Task description ▸
Retype, word for word, the lines from the one containing "Task: Show the ASI indicator" through the end of the lines below, including both ends, and leave the pictures out.

Supplied material ▸
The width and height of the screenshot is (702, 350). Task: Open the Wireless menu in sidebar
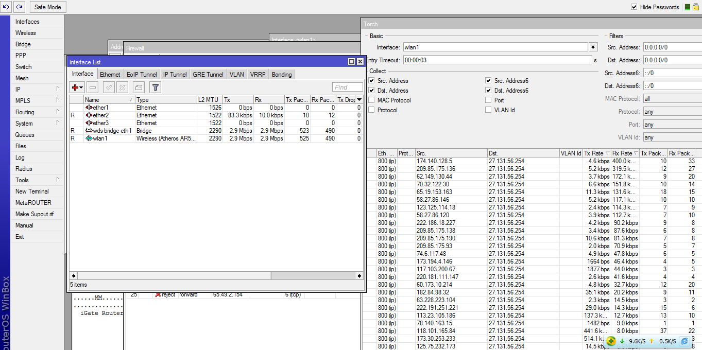click(26, 33)
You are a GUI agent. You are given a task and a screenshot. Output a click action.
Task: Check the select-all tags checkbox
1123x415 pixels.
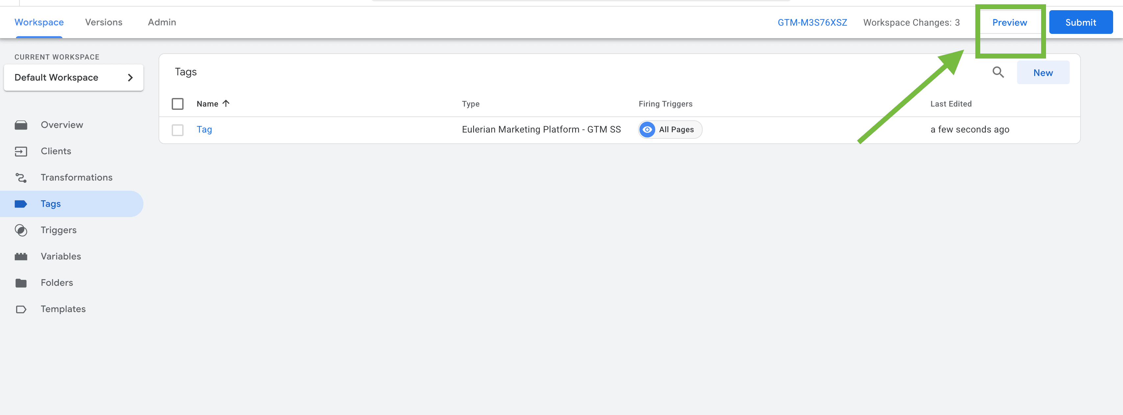click(178, 104)
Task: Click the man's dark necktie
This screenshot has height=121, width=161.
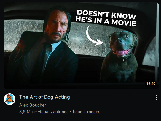Action: click(x=47, y=58)
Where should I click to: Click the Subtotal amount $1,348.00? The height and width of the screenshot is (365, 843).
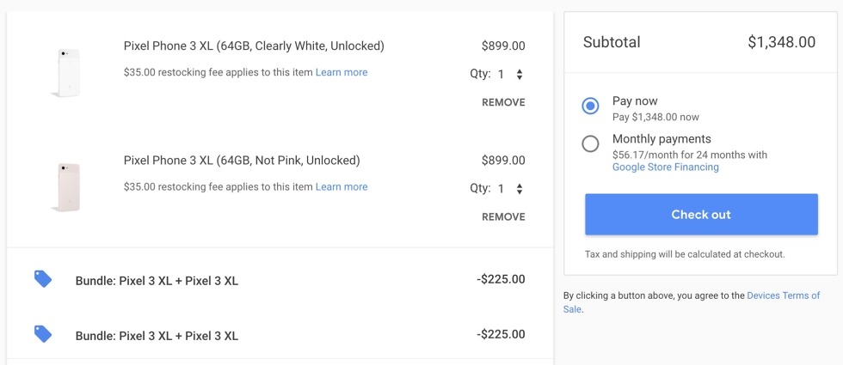pos(781,42)
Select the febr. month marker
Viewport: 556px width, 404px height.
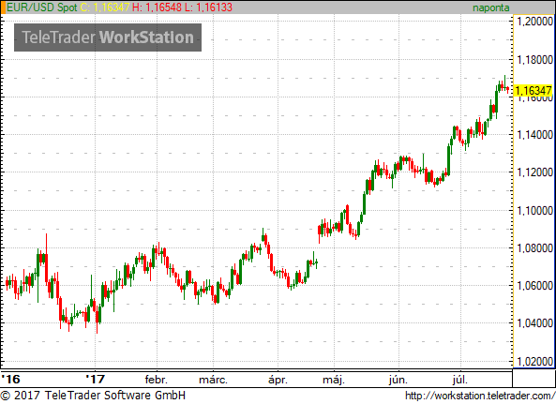[x=156, y=380]
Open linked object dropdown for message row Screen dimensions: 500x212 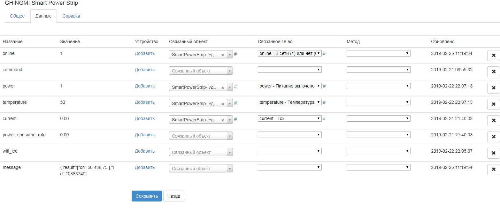201,169
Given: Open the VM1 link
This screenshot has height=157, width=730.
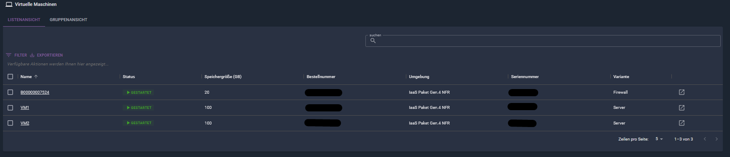Looking at the screenshot, I should (x=25, y=108).
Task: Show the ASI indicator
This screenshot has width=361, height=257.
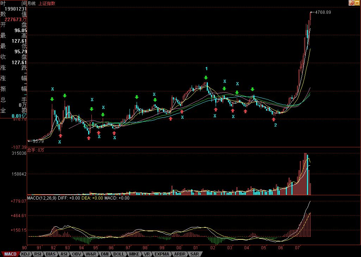Action: tap(64, 254)
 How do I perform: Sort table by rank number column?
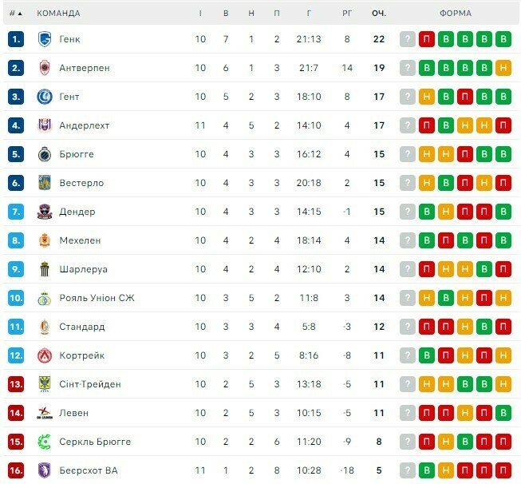click(x=15, y=13)
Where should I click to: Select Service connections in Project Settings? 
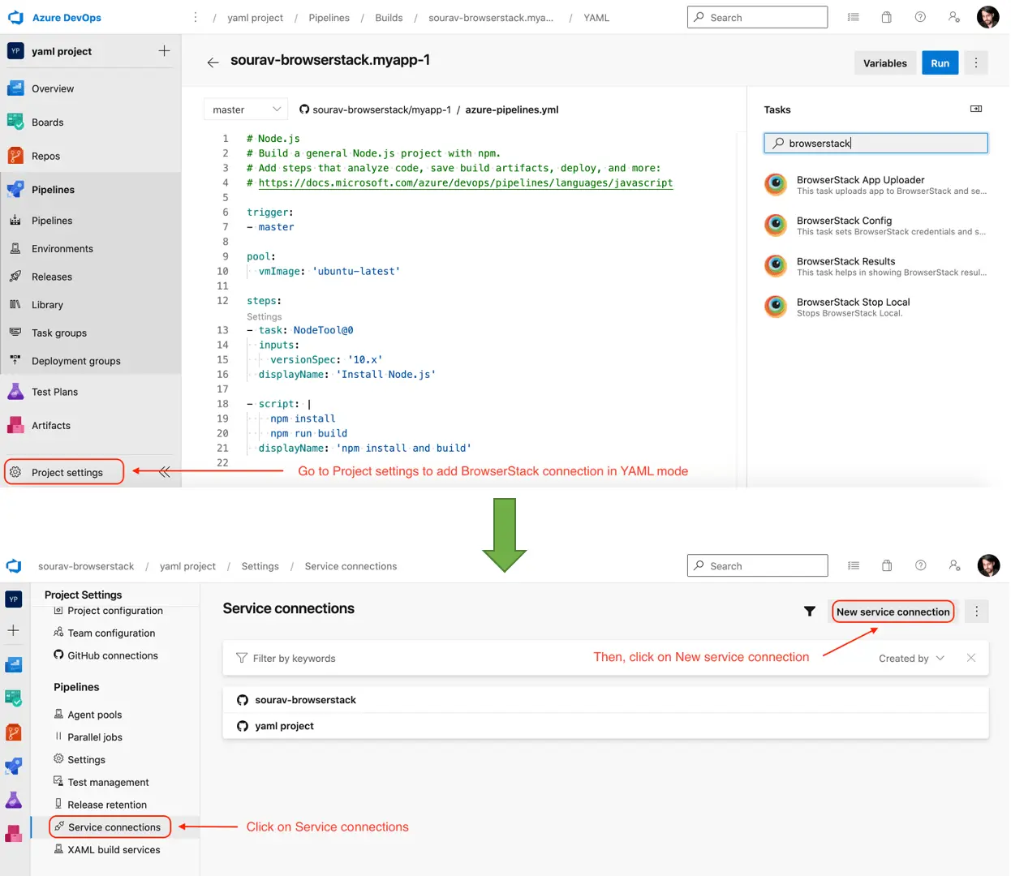tap(114, 827)
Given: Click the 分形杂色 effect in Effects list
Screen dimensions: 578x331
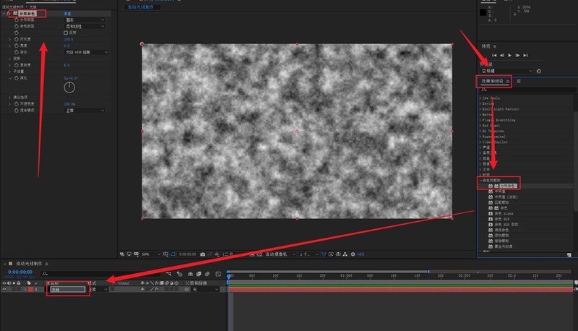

Output below ▸
Task: Show the ASI indicator
This screenshot has width=361, height=257.
Action: tap(64, 254)
 How do I perform: Sort table by rank number column?
click(x=15, y=13)
Where should I click to: Select Service connections in Project Settings? 
tap(114, 827)
Given: Click the 分形杂色 effect in Effects list
Screen dimensions: 578x331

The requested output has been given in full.